Pay for beginning animators is per cut, so those who can work fast and get more cuts completed have an advantage over those who work slower. Those who can both animate quickly and build strong working relationships sometimes have the opportunity for a “bond” with a studio — not a formal contract, but a verbal agreement to work with one studio that will pay them more. HAMIL has such a bond with Studio White Fox. Chansard said he's been paid very well as a full-time animator on One Piece, where he's particularly proud of his work on the Kaido vs. Yamato fight in Episode 1048.
If you're not a “speed demon,” as Lu describes Chansard, working in anime can be a frustrating experience. The different panelists each had different methods of dealing with these frustrations. Kamau likes to multitask when the work becomes mind-numbing and emphasizes making time for hobbies. Fypher tries to hyperfocus on doing the best possible job on the parts he finds most frustrating. HAMIL also recommends taking breaks when possible and advises against perfectionism. Lu recommends crying to relieve frustration; she's also now taking a full-time job with Spencer Wan's Studio Grackle, which will allow her a more reasonable schedule than freelancing has and give her time to pursue personal projects such as “Yaoguai,” a short film about monsters from Chinese mythology.

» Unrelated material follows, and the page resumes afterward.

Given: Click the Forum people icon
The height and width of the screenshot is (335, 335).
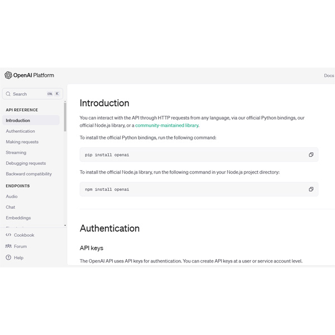Looking at the screenshot, I should pos(8,246).
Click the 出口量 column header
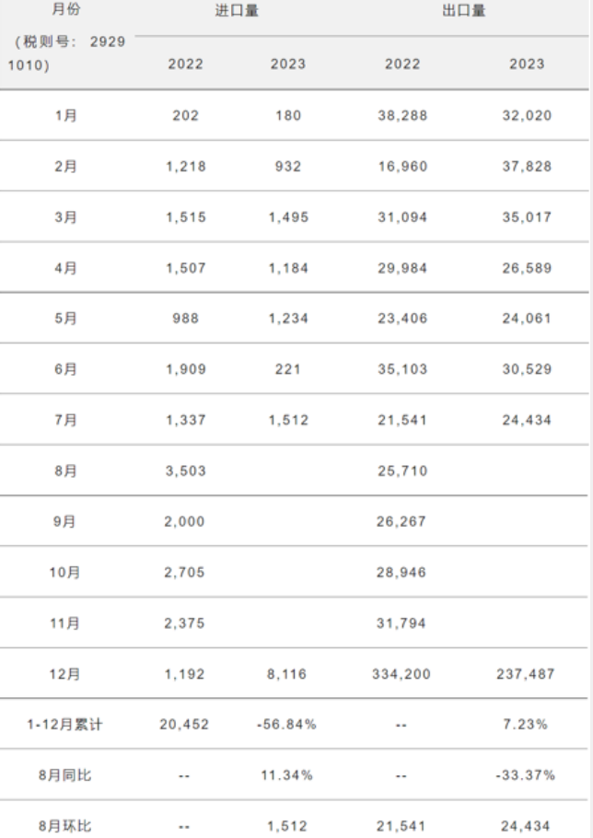 pos(464,11)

If you still wish to pursue work in Japanese animation in spite of all its challenges, all the panelists recommend having a strong social media presence. Anime production assistants often hire artists straight from Twitter. Degrees are described as being basically useless in terms of employment — Lu and several of her co-workers are college dropouts, and she claims even high schoolers have been hired by PAs on Twitter. HAMIL notes that having a degree can be helpful with immigration if you want to work in Japan. Kamau recommends attending Lightbox Expo and going into Discord groups for more involved networking.
For digital animation software, Lu, HAMIL, and Kamau all use CLIP STUDIO PAINT. Though this is a paid program, it's cheaper than others on the market. Lu also recommends Blender if you want a free 3D animation program. Fypher uses Toon Boom Harmony, which is a bit divisive among the panel — Ken describes it as the industry standard, while HAMIL has “beef” with it. Chansard is the one panelist who primarily uses TVPaint.

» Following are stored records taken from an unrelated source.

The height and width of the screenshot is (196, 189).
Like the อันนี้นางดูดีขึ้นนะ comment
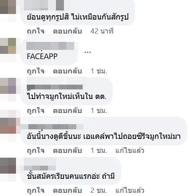pyautogui.click(x=36, y=150)
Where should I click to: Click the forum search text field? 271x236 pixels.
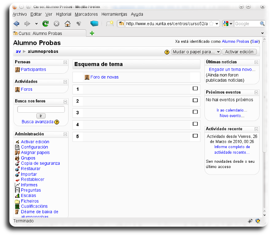pos(41,109)
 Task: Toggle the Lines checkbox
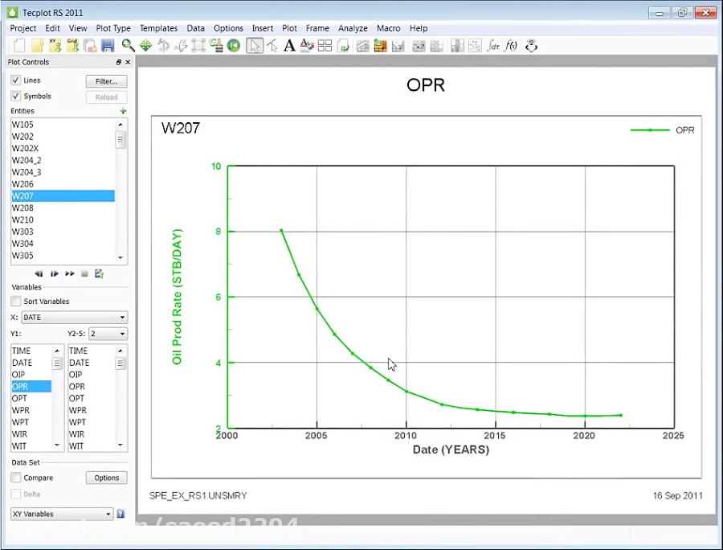coord(15,80)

It wouldn't be an animation panel in 2023 without someone raising the specter of AI animation taking jobs from human artists. Everyone on the panel is uncertain about the future but can easily see things going bad if there's no ethical regulation on the technology. Chansard is assured Toei is not going to be using AI, and Fypher suspects directors will be against it, given how much of the quality of anime comes from being able to sense animators' individual personalities. Kamau joked about the recent viral animation of Will Smith eating spaghetti before saying he suspects that AI might do more damage to the Western animation industry given that most of its animation jobs are outsourced already. If most Japanese studios are still animating on paper and sending documents via fax machines, he thinks anime should be safe from AI for a while.